Copy out all lines in the data below containing the string "will".
--
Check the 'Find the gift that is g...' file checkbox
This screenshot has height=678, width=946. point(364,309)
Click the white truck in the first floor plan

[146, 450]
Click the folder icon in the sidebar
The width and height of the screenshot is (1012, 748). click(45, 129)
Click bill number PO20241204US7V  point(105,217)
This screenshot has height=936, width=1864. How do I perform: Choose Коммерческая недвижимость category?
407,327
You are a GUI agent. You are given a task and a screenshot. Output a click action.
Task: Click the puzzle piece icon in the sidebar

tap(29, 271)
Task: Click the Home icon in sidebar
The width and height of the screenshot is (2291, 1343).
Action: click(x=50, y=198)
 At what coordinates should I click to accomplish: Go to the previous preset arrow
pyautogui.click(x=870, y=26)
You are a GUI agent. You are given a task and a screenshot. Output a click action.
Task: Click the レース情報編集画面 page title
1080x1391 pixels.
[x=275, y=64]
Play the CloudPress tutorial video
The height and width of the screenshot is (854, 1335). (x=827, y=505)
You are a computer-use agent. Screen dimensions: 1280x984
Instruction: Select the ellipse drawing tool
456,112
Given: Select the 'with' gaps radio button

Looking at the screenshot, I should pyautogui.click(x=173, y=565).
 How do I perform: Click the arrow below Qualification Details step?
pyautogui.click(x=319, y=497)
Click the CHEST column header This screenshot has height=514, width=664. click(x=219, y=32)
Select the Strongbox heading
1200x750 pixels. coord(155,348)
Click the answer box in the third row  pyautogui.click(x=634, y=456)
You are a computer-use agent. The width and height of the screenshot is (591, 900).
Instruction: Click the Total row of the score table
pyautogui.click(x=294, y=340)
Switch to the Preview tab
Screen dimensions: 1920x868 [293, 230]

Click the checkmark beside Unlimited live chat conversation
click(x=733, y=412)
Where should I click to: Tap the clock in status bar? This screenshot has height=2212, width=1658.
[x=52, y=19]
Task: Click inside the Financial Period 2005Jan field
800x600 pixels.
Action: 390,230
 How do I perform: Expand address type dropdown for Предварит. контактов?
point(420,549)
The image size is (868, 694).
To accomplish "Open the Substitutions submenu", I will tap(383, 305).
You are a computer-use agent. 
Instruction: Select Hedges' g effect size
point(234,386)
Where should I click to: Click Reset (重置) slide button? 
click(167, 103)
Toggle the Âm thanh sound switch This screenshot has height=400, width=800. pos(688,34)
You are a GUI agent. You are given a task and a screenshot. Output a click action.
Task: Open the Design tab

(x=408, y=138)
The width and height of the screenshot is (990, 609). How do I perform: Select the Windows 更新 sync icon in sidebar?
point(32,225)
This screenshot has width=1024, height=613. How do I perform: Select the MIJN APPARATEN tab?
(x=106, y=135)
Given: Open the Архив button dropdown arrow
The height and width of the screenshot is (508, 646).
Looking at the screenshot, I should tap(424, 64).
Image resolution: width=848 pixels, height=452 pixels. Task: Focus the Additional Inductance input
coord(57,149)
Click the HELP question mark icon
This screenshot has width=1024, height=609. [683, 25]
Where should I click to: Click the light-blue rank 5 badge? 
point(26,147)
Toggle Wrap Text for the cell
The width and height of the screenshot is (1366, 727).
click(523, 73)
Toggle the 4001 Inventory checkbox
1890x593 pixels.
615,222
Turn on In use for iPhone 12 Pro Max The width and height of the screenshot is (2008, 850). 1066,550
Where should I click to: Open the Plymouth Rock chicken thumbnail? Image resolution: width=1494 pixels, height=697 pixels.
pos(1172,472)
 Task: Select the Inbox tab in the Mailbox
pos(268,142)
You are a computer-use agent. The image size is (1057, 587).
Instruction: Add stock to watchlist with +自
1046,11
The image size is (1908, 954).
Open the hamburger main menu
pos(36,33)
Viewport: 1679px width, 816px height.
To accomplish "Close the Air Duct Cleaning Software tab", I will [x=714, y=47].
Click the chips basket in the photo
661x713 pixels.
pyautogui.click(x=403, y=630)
--
* [RESULT FOR THIS EXERCISE]:
To accomplish "Open the Substitutions submenu", I will tap(383, 305).
To accomplish "Close the Air Duct Cleaning Software tab", I will [x=714, y=47].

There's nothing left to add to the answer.